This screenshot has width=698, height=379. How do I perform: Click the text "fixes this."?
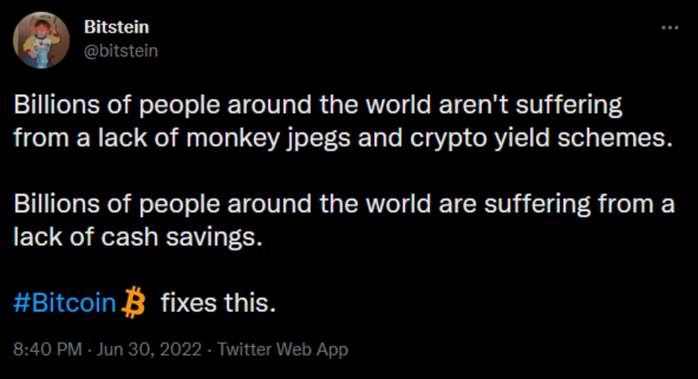(x=218, y=303)
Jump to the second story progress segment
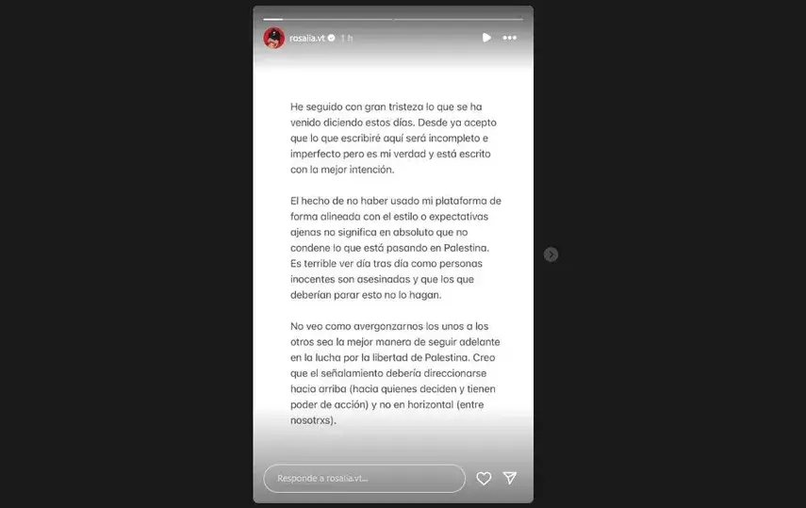This screenshot has width=806, height=508. coord(458,19)
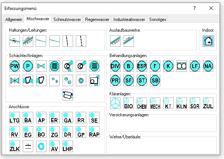This screenshot has height=159, width=224.
Task: Open the Industrieabwasser tab
Action: (129, 19)
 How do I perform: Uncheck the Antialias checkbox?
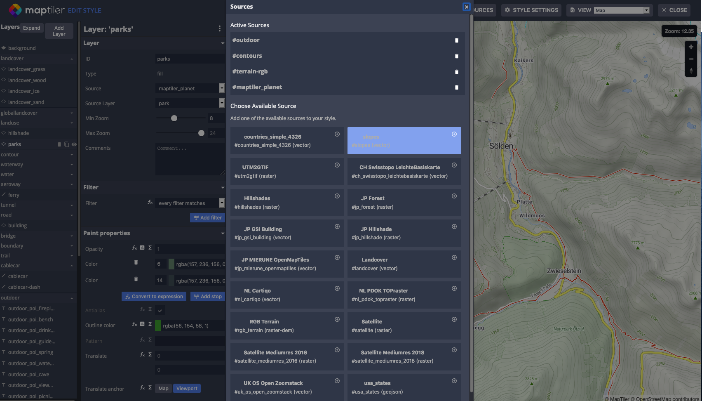tap(160, 310)

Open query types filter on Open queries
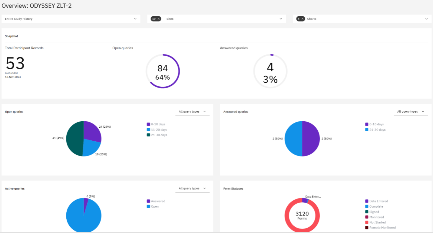pos(192,112)
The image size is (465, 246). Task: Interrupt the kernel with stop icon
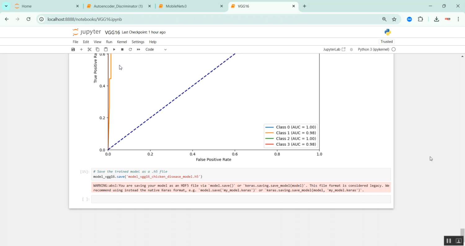coord(122,50)
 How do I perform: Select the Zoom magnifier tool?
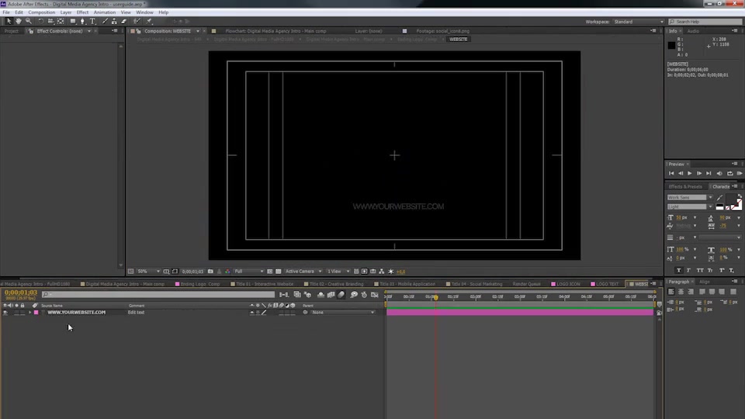29,22
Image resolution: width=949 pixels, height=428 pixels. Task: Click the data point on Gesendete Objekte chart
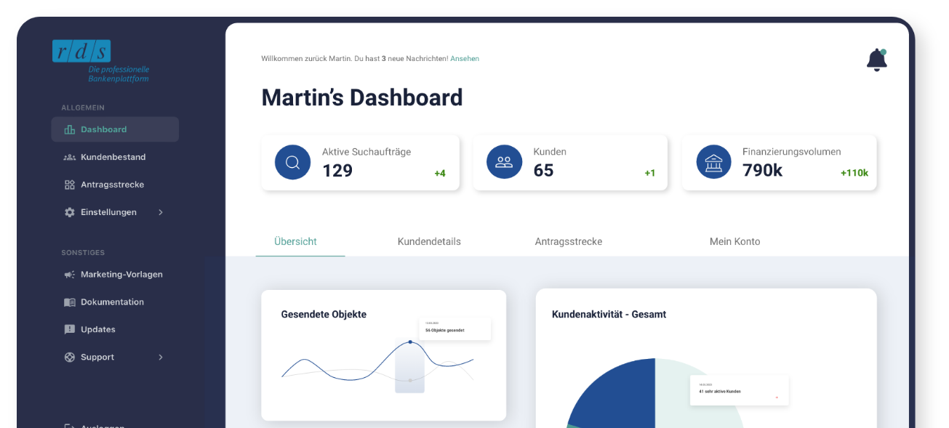pos(410,342)
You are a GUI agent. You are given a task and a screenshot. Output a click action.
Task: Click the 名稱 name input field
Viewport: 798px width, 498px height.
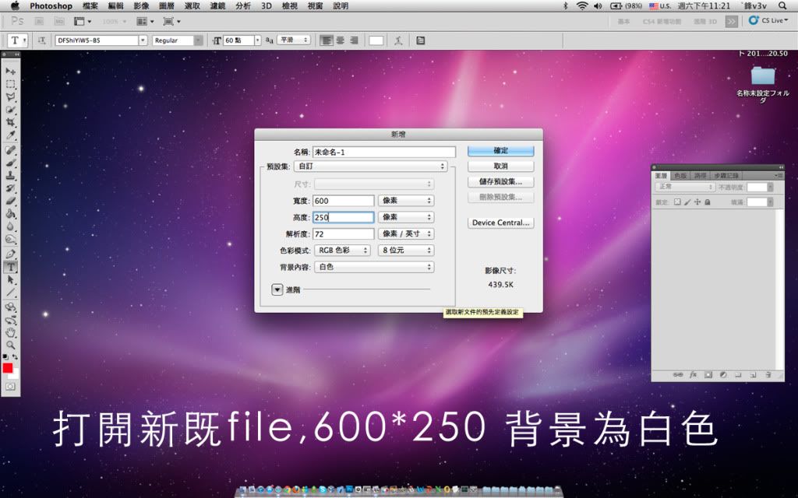coord(383,153)
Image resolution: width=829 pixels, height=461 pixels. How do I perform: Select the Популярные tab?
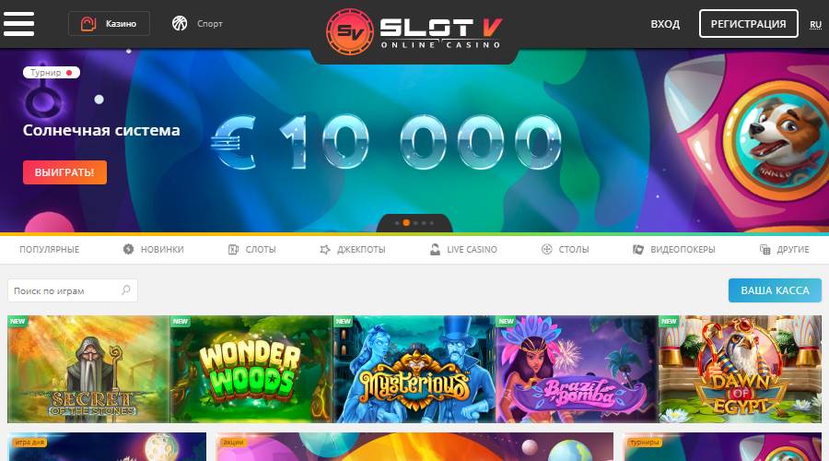coord(49,249)
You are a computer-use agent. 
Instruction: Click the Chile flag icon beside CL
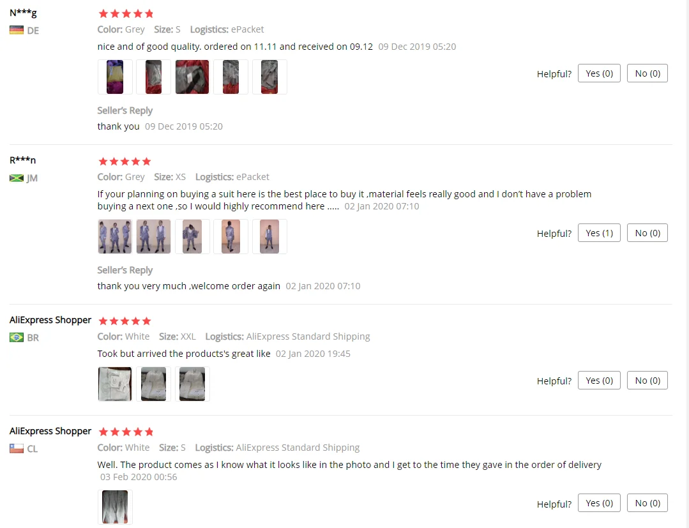pos(16,448)
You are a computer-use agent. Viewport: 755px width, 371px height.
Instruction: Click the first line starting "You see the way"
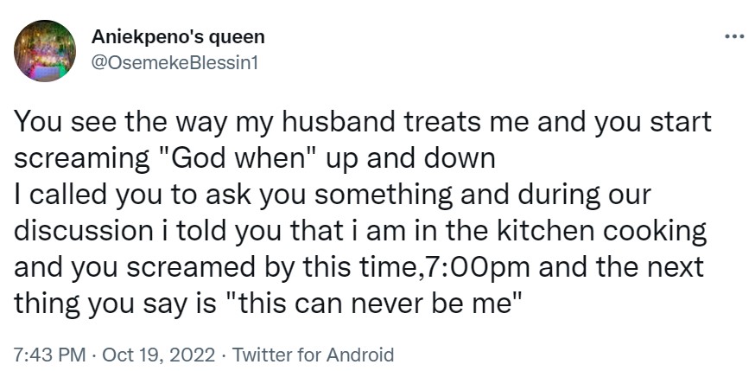click(x=363, y=122)
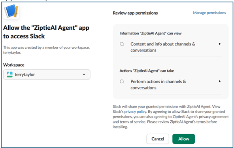The height and width of the screenshot is (148, 234).
Task: Click the Information "ZiptieAI Agent" can view heading
Action: click(x=151, y=33)
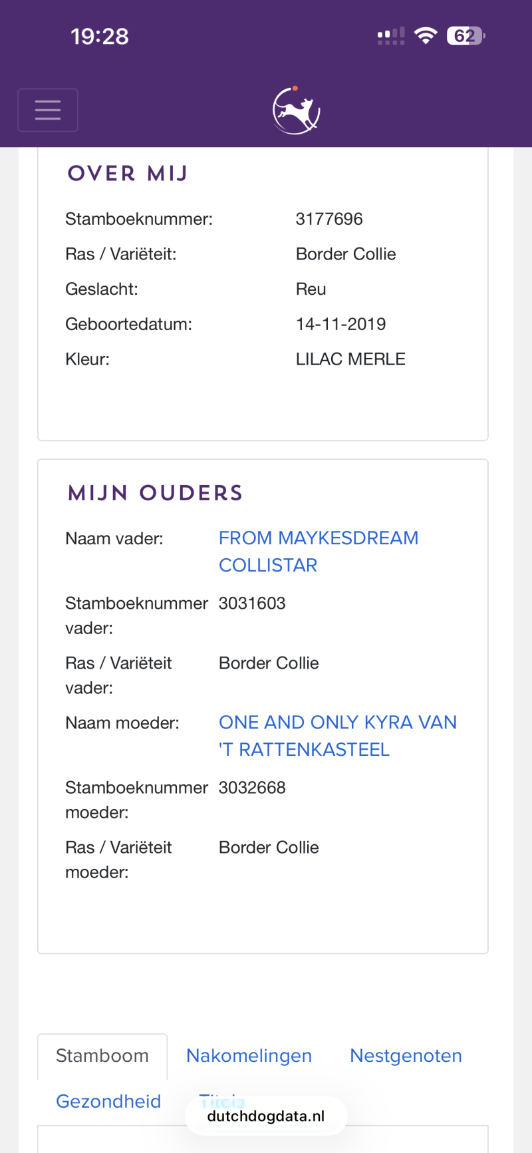Tap the Dutch Dog Data dog logo
The height and width of the screenshot is (1153, 532).
297,110
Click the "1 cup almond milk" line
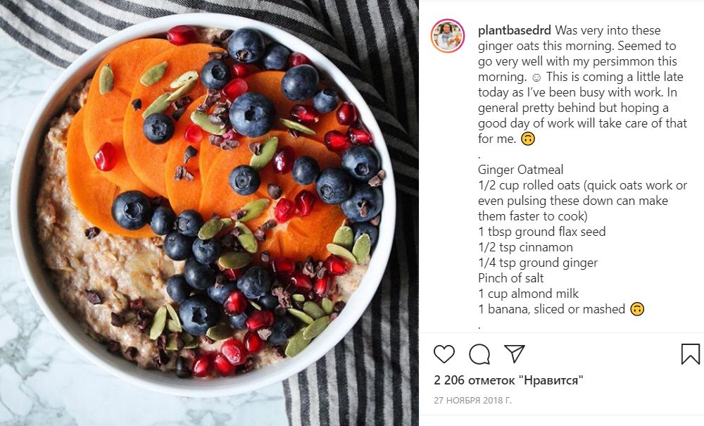 [x=529, y=294]
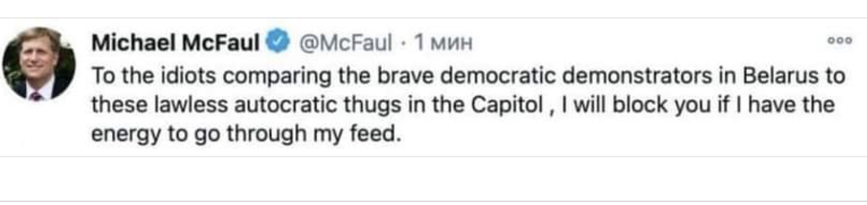The width and height of the screenshot is (867, 205).
Task: Click the display name Michael McFaul
Action: tap(175, 43)
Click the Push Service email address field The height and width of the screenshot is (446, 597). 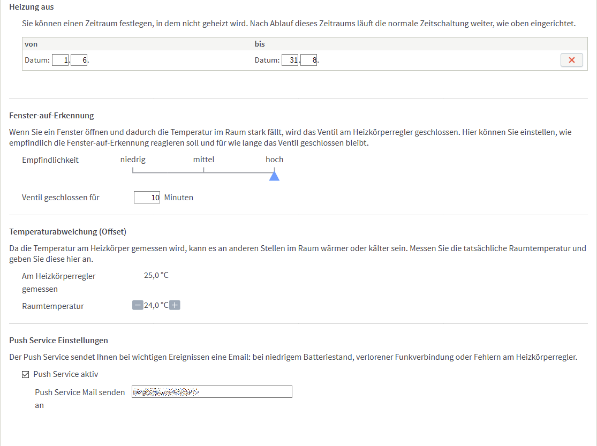point(212,392)
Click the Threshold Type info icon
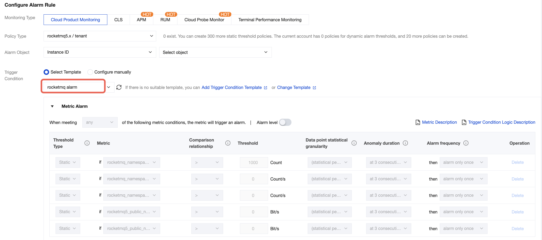The image size is (542, 240). [x=87, y=143]
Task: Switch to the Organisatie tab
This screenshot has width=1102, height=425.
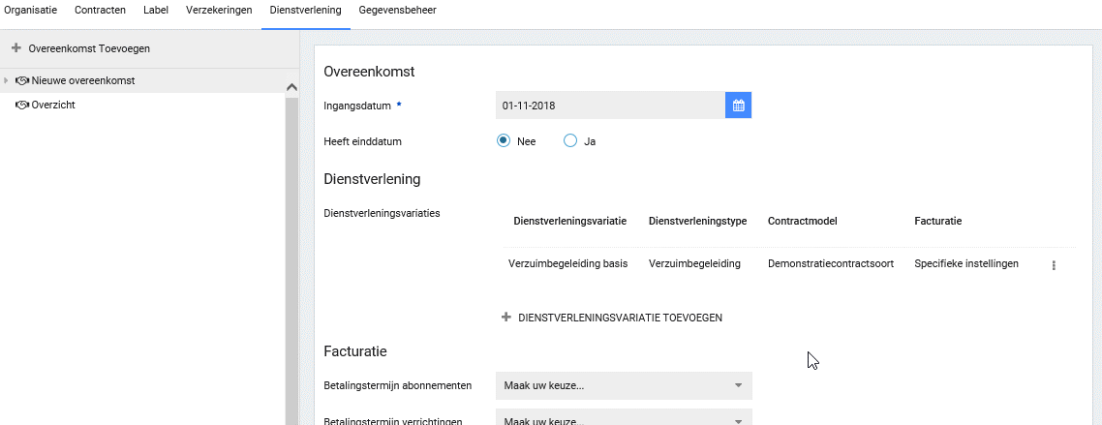Action: (30, 11)
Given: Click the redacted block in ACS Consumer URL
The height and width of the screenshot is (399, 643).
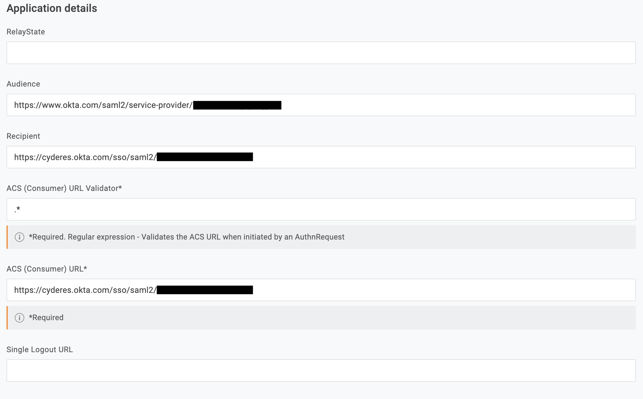Looking at the screenshot, I should [x=205, y=290].
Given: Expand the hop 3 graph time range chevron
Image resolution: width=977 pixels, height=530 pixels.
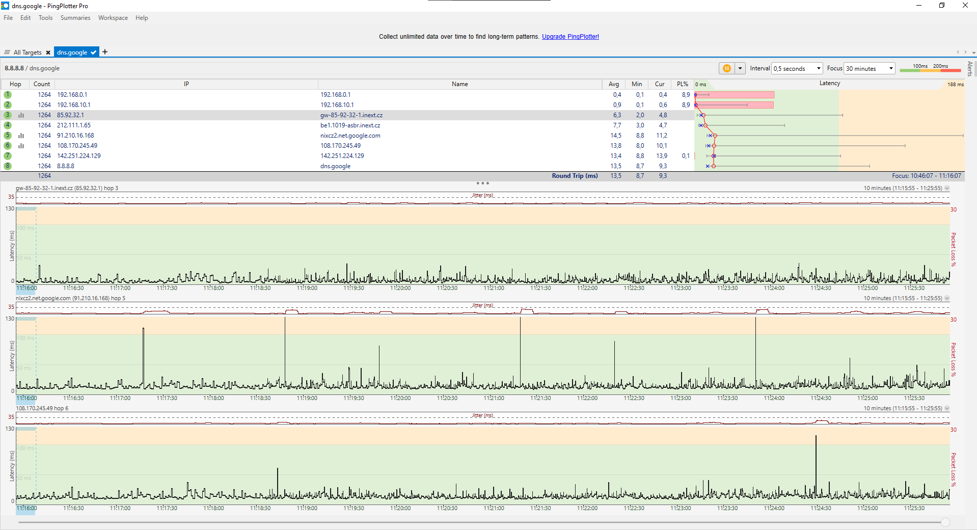Looking at the screenshot, I should 947,188.
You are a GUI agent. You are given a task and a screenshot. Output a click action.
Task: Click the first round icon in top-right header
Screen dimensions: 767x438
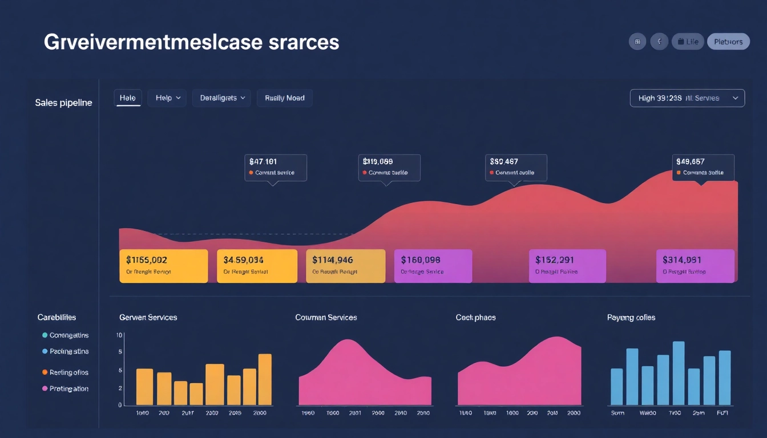(637, 42)
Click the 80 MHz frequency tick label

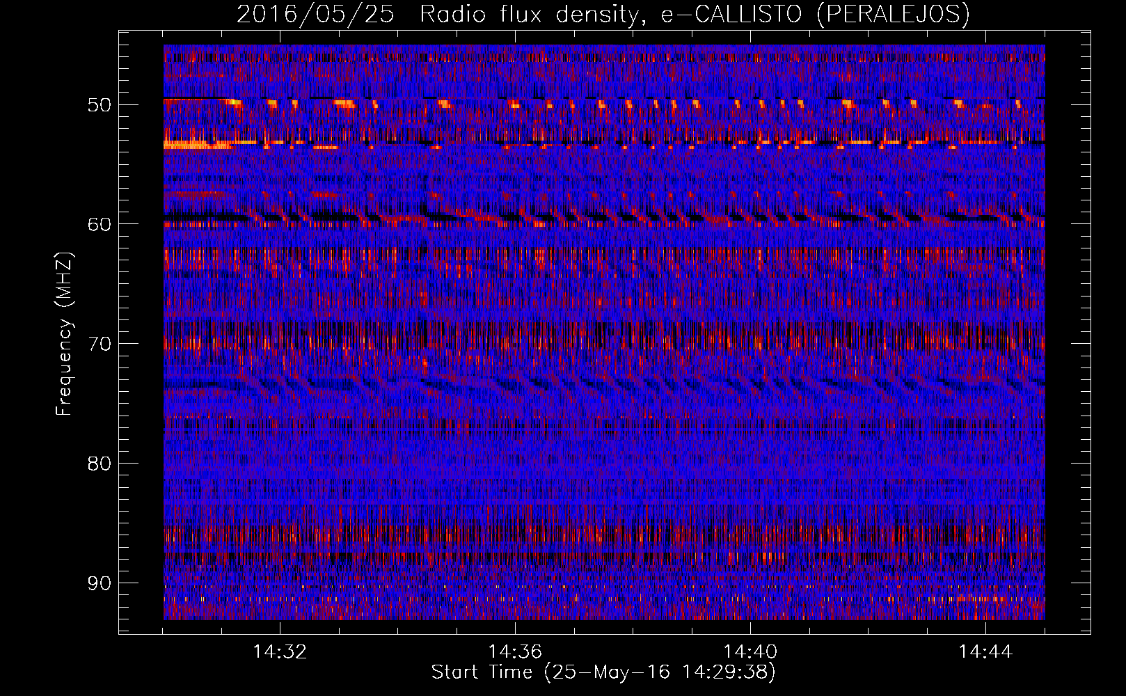click(99, 463)
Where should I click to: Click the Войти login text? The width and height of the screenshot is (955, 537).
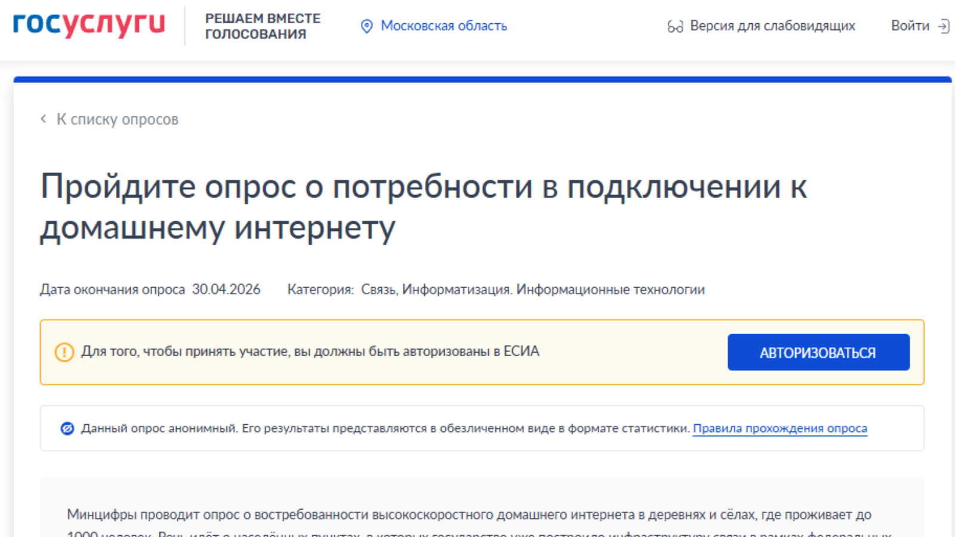pyautogui.click(x=910, y=26)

========================

Work to be completed:
The answer must consist of each line from the data that includes the string "computer".

Answer for this exercise:
You are a computer-use agent. 
You are a computer-use agent. Viewport: 755px width, 371px height.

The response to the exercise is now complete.